If work-life balance is, in fact, the Holy Grail, Millennials might want to figure out ways to break the cycle, as those who sleep more, and better, consistently reported a higher quality of life. Lack of sleep not only screws up our body clocks, degrades our wellbeing and contributes to anxiety, it also (not surprisingly) leads to decreased work performance. And what bright, ambitious Millennial wants that?
Whether at work or play, the lesson for digital natives may be this: ignore the importance of disconnecting at your own peril. Learn to unplug so you don’t unravel.
Need help powering off? Here are a few tips.
Disconnect an hour before bed.
Turning off TVs, computers, and smartphones is a challenge for many people, but it’s essential. Screens and sleep are profoundly incompatible. Not only do electronics exacerbate stress, they emit disruptive blue light. “The eyes detect and associate blue light with daylight. The blue light travels via cells to the hypothalamus, which then shuts down the production of melatonin, an important sleep-promoting hormone,” said Dr. Robert Rosenberg, DO, FCCP, author of Sleep Soundly Every Night, Feel Fantastic Everyday. Besides benefiting your body’s natural rhythms, unplugging will ease the shift from action-oriented energy of daytime to the more relaxed, inward-focused energy of sleep.
Put your worries on paper.
“Too many people take their worries into the bedroom, which makes falling asleep very difficult,” said Dr. Rosenberg. And it’s an endless cycle: anxiety affects sleep quality and is exacerbated by poor sleep. “[What’s called] constructive worrying can help alleviate any escalating stress symptoms. In the evening [carve out time] to make a list of your problems or worries. Then put the list in a drawer. No need to act [on anything].” Getting the worries out of your head and onto a sheet of paper, where you can see them, acknowledge them, and let them go is often enough to calm the mind.
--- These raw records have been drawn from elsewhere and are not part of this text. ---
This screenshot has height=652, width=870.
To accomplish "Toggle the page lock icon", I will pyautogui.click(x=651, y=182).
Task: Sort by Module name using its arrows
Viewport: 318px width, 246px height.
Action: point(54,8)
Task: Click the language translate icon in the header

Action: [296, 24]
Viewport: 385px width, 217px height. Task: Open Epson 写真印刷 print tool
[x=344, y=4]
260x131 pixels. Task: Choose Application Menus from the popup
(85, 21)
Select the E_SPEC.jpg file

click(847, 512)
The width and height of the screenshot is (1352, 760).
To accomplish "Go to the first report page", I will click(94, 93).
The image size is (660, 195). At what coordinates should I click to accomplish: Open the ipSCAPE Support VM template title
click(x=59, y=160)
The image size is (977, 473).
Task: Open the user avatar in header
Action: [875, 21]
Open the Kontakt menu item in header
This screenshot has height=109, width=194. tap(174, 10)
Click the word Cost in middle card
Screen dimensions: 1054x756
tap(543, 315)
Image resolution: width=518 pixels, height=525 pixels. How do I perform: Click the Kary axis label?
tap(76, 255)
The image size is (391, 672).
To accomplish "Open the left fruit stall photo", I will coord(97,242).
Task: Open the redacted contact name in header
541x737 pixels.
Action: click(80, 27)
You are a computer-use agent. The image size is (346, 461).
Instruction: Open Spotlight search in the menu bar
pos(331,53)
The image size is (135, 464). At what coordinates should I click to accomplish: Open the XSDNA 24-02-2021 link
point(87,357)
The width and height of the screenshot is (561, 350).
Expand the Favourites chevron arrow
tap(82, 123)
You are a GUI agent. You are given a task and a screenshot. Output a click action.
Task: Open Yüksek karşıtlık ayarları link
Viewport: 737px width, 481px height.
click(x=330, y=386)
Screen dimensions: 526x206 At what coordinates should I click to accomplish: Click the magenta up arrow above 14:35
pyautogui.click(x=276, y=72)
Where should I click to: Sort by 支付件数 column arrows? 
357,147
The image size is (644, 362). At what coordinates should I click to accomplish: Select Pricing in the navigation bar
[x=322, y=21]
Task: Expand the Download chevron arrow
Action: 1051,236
It’s ironic that the always-on generation are also the ones who’ve taken mindfulness mainstream, even bringing it into the workplace. Meditation, which has been shown to reduce stress levels when practiced regularly, is about quieting the mind and cultivating calm by focusing on the breath. It’s not about shutting out thoughts, it’s about acknowledging them and then letting them go. A study published in JAMA Internal Medicine found that a mindfulness meditation practice improved both sleep quality and daytime impairment due to fatigue. Meditation also plays a regulatory role in sleep, influencing brain and bodily functions that mediate changes in various behavioral states, including sleep.
Skip the stimulants.
If you’re running on fumes, a nightcap may seem like the perfect sleep aid—and an enjoyable one at that. But while a drink may initially make you drowsy, when the body starts metabolizing the alcohol, it triggers the release of stress hormones, and your sleep becomes fitful at best. More likely you’ll wake up in the middle of the night dehydrated, and thirsty.
The idea isn’t to skip happy hours with friends, or the free-flowing booze at work events, but as a rule of thumb try to avoid alcohol consumption 4 to 6 hours before bedtime. And of course avoid caffeinated foods like coffee, tea, soda and dark chocolate, which are stimulants and can also disrupt sleep.